Looking at the source code of the pct function, it seems that it is implemented by calling the function pctover, which according to the PDL documentation “Broadcasts over its inputs.”
But what is exactly broadcasting? According to PDL::Broadcasting : “[broadcasting] can produce very compact and very fast PDL code by avoiding multiple nested for loops that C and BASIC users may be familiar with. The trouble is that it can take some getting used to, and new users may not appreciate the benefits of broadcasting.” Reading the relevant PDL examples and revisiting the NumPy documentation (which also uses this technique), broadcasting : treats arrays with different shapes during arithmetic operations. Subject to certain constraints, the smaller array is “broadcast” across the larger array so that they have compatible shapes. Broadcasting provides a means of vectorizing array operations so that looping occurs in C instead of Python..
It seems that when one does something like:
use PDL::Lite;
my $very_big_ndarray = ... ; # code that constructs a HUGE PDL ndarrat
my $pct = sequence(100)/100; # all percentiles from 0 to 100%
my $pct_values = pct( $very_big_ndarray, $pct);
the broadcasting effectively executes sequentially the code for calculating a single percentile and concatenates the results.
The problem with broadcasting for this operation is that the percentile calculation includes a VERY expensive operation, namely the
sorting of the $very_big_darray before the (trivial) calculation of the percentile from the sorted values as detailed in
Wikipedia. So when the percentile operation is broadcast by PDL, the sorting is repeated for each
percentile value in $pct, leading to catastrophic loss of performance!
How can we fix this?

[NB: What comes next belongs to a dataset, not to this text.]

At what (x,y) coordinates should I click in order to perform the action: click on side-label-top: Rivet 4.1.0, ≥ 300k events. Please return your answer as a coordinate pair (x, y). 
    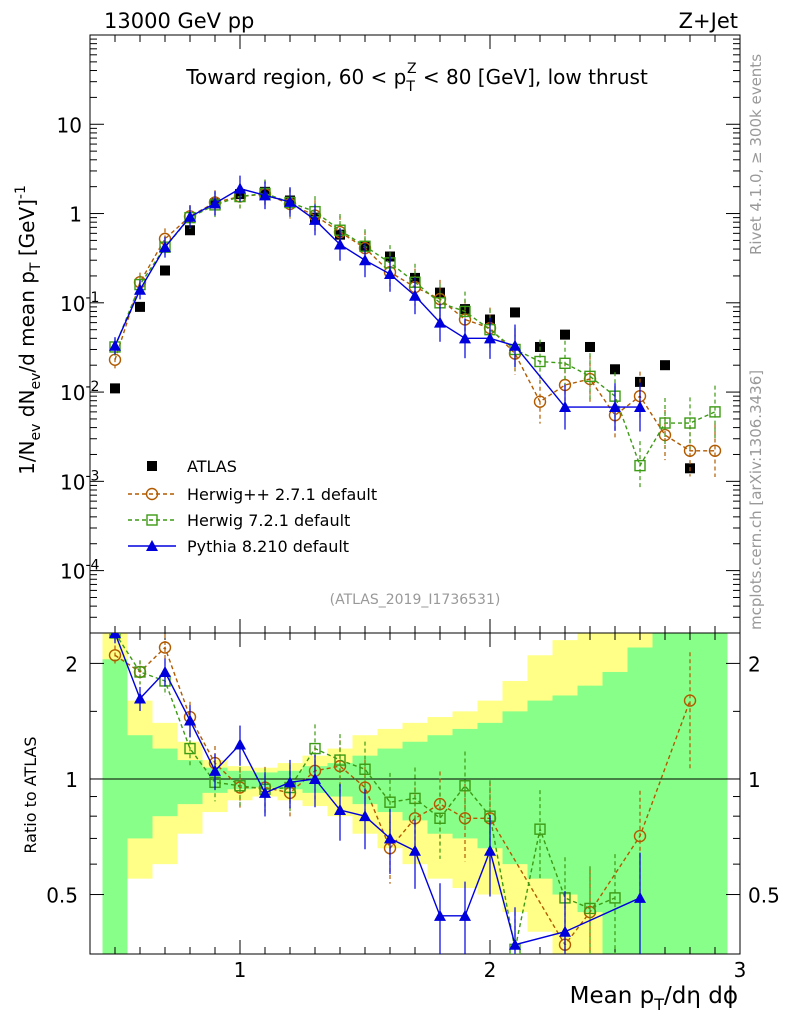
    Looking at the image, I should click on (756, 154).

It turns out to be reasonably trivial : we need to reimplement the percentile function so that it does not broadcast.
One of the simplest quantile functions to implement, is the one based on the empirical cumulative distribution function (this corresponds to the Type 3 quantile in the
classification by Hyndman and Fan).
This one can be trivially implemented in Perl using PDL as:
sub quantile_type_3 {
my ( $data, $pct ) = @_;
my $sorted_data = $data->qsort;
my $nelem = $data->nelem;
my $cum_ranks = floor( $pct * $nelem );
$data->index($cum_ranks);
}
(The other quantiles can be implemented equally trivially using affine operations as explained in R’s documentation of the quantile function).
To see how well this works, I wrote a Perl benchmark script that benchmarks
the builtin function pct, the quantile_type_3 function on synthetic data and then calls the companion
R script to profile the 9 quantile functions and the 3 sort
functions in R for the same dataset.
I obtained the following performance figures in my old Xeon: the “de-broadcasted” version of the quantile function achieves the same performance as the R implementations, whereas the
PDL broadcasting version is 100 times slower.
| Test | Iterations | Elements | Quantiles | Elapsed Time (s) |
|---|---|---|---|---|
| pct | 10 | 1000000 | 100 | 132.430000 |
| quantile_type_3 | 10 | 1000000 | 100 | 1.320000 |
| pct_R_1 | 10 | 1000000 | 100 | 1.290000 |
| pct_R_2 | 10 | 1000000 | 100 | 1.281000 |
| pct_R_3 | 10 | 1000000 | 100 | 1.274000 |
| pct_R_4 | 10 | 1000000 | 100 | 1.283000 |
| pct_R_5 | 10 | 1000000 | 100 | 1.290000 |
| pct_R_6 | 10 | 1000000 | 100 | 1.286000 |
| pct_R_7 | 10 | 1000000 | 100 | 1.233000 |
| pct_R_8 | 10 | 1000000 | 100 | 1.309000 |
| pct_R_9 | 10 | 1000000 | 100 | 1.291000 |
| sort_quick | 10 | 1000000 | 100 | 1.220000 |
| sort_shell | 10 | 1000000 | 100 | 1.758000 |
| sort_radix | 10 | 1000000 | 100 | 0.924000 |
As can be seen from the table, the sorting operations account mostly for the bulk of the execution time of the quantile functions.
Two major takehome points:
1) don’t be afraid to look under the hood/inside the blackbox when performance is surprisingly disappointing!
2) be careful of broadcasting operations in PDL, NumPy, or Matlab.